Task:
Below are several records. Retype exactly those lines running from the one with "Creative Commons Attribution-NonCommercial" through the one with "Home (315, 322)", end lines included, and no others.

Source data:
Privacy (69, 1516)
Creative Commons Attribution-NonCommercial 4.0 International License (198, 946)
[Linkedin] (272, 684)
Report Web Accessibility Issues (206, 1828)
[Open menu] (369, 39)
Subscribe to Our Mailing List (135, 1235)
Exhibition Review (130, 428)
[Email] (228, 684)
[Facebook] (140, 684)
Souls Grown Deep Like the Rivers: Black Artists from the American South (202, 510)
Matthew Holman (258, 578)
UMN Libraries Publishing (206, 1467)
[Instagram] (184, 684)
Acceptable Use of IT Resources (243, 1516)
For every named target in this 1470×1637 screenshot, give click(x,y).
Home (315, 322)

* * *

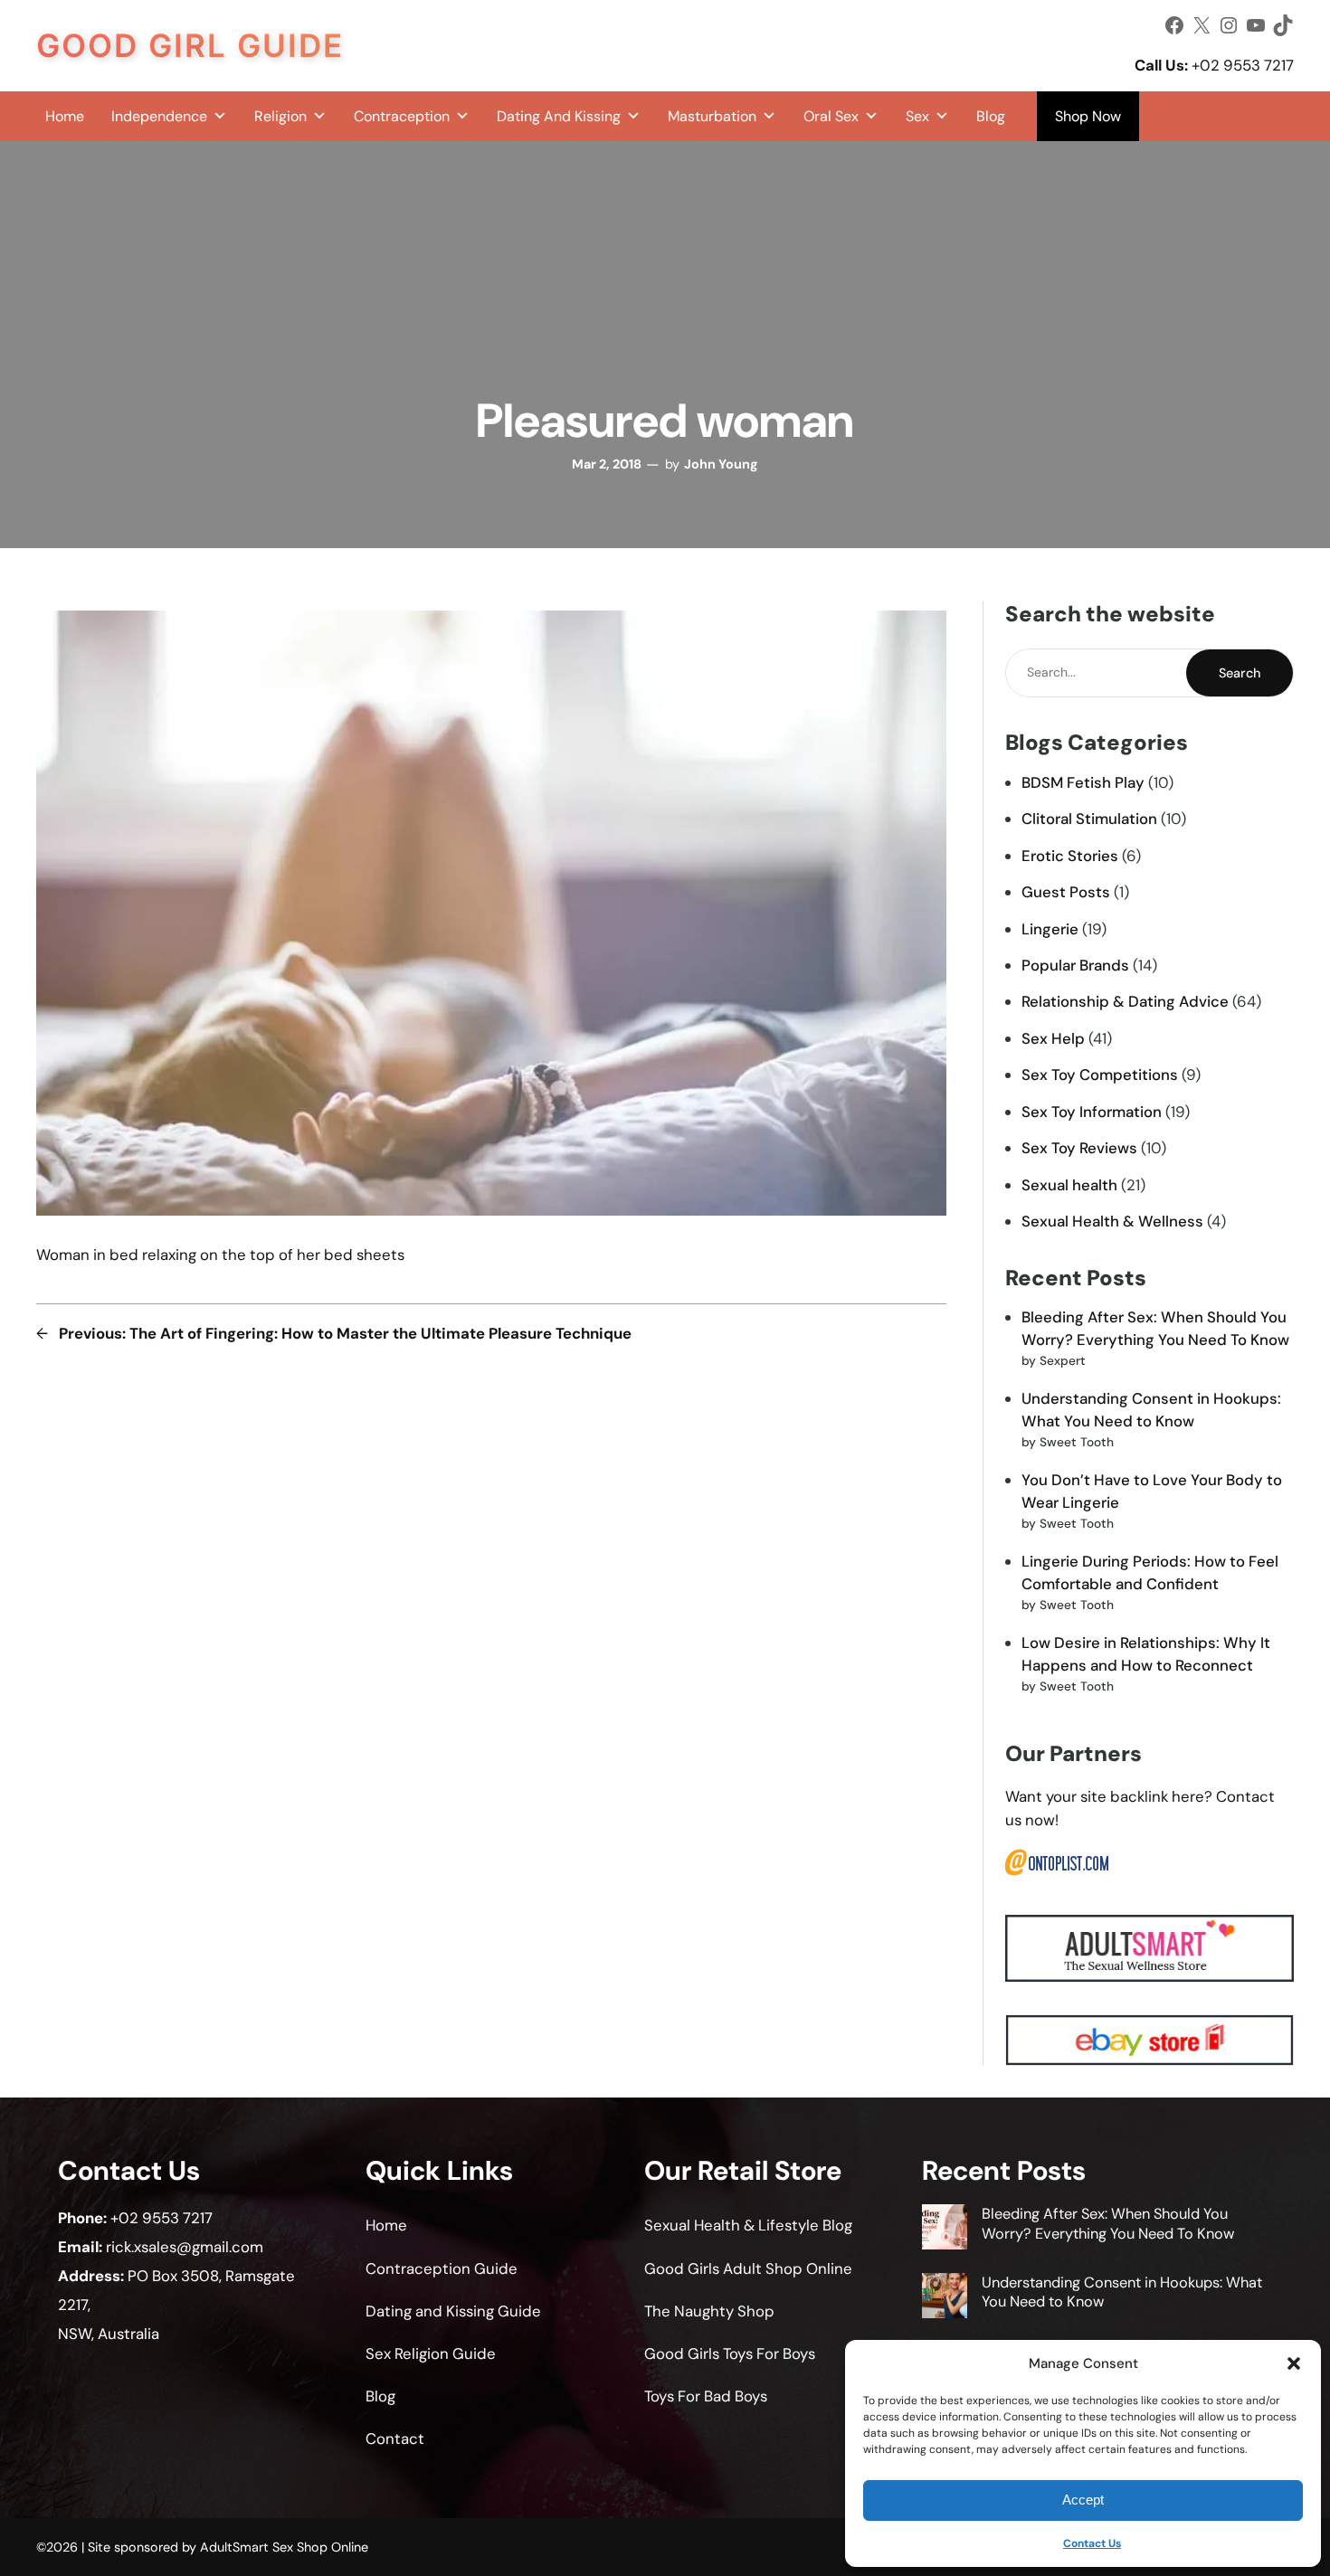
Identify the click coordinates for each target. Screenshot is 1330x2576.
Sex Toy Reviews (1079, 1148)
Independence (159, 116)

Written answer:
Creative Commons Attribution-NonCommercial 4.0 International License (198, 946)
[Linkedin] (272, 684)
Report Web Accessibility Issues (206, 1828)
[Open menu] (369, 39)
Subscribe to Our Mailing List (135, 1235)
Exhibition Review (130, 428)
[Email] (228, 684)
[Facebook] (140, 684)
Souls Grown Deep Like the Rivers: Black Artists from the American South (202, 510)
Matthew Holman (258, 578)
UMN Libraries Publishing (206, 1467)
[Instagram] (184, 684)
Acceptable Use of IT Resources (243, 1516)
For every named target in this 1470×1637 screenshot, give click(x,y).
Home (315, 322)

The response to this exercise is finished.